Atlantic mackerel were once considered abundant, but they experienced an unexpected collapse due to overfishing, leading to the closure of the commercial fishery in 2022. This was alarming because Atlantic mackerel play a crucial role in marine ecosystems, linking zooplankton at the base of the food web with top predators like marine mammals, birds and larger fish. Our study seeks to address several key questions:

• What are the migration routes and spawning sites of Atlantic mackerel?
• How do temperature fluctuations influence their location and depth?
• How can we use this information to refine management strategies, such as implementing seasonal closures?

Additionally, we aim to estimate mortality rates by tracking the survival of tagged individuals to provide a more accurate assessment of the spawning stock biomass—defined as the total weight of spawning individuals. 

What was the biggest challenge you faced during this project?  

The most significant challenge was developing a new tagging method suited to the nature of Atlantic mackerel. These fish have sensitive scales and need to continuously swim to breathe. Traditional chemical anesthesia, which slows recovery, was not ideal.
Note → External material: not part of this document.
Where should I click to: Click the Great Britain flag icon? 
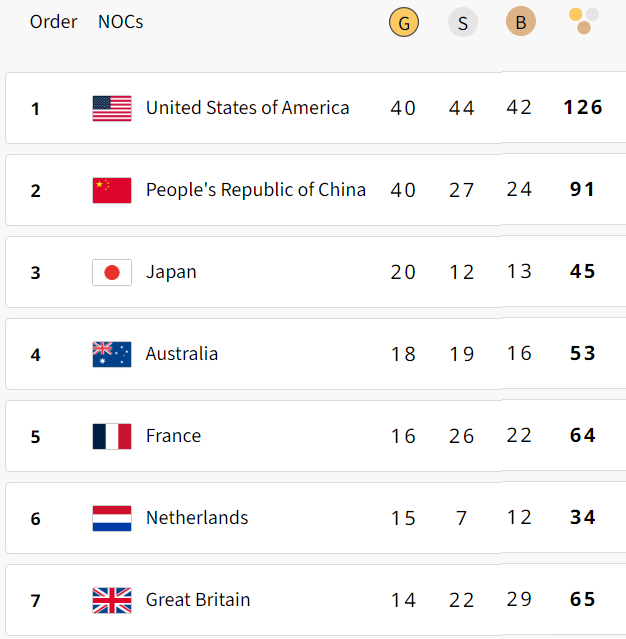click(112, 600)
Instead, we used electro anesthesia, allowing fish to recover almost immediately after the procedure. This rapid recovery is critical in minimizing predation risk. I had previously used this method during my PhD and believed that it would be perfect for this study. We began by testing this method on mackerel in captivity in Dalhousie’s Aquatron facilities. Once we transitioned to fieldwork, we had to adapt our techniques for the different conditions on a boat. Our team, consisting of five members, made sure to prioritize animal welfare. We focused on minimizing handling time and used wet nitrile gloves to protect the fish’s sensitive scales. We successfully tagged about 200 fish within three days, and while we are still assessing survival rates, the fish appeared to recover well and swim away.

Morgan (right) tagging an Atlantic mackerel using the new tagging method of electro anesthesia gloves (left).

What are the future applications of this study?  

We are currently working with a Fisheries and Oceans Canada (DFO) scientist who is responsible for estimating the spawning stock biomass of Atlantic mackerel. We wanted to work with decision makers and environmental managers to make sure that the research we are doing is actionable. Historically, it was believed that Atlantic mackerel spawn primarily in the southern Gulf of St. Lawrence, though other spawning sites might exist. Identifying additional spawning areas could lead to more accurate estimates of egg production and spawning stock biomass, informing sustainable catch limits and the future management of this fishery. Atlantic mackerel studies have also been complicated by a lack of tracking infrastructure in the United States. There are two populations of Atlantic mackerel, the northern contingent which we tagged, and the southern contingent—which spawn in the United States. Both groups come together in the winter, but we do not understand their interactions. It would be great to get even more coverage in this area, with more receivers and tags to help understand the mixing of these contingents. 

How does OTN support your project? 

This project would not have been possible without the infrastructure that is maintained by OTN. Their support enabled us to test new tagging methods in Dalhousie’s Aquatron facilities and provided essential receiver lines for tracking mackerel in the wild. OTN’s receiver arrays have been crucial in determining how many tagged fish pass through key points, such as the Halifax Line, and for identifying their migration routes. Their contributions to data collection and collaborative research have been instrumental in our efforts to understand and manage Atlantic mackerel populations effectively.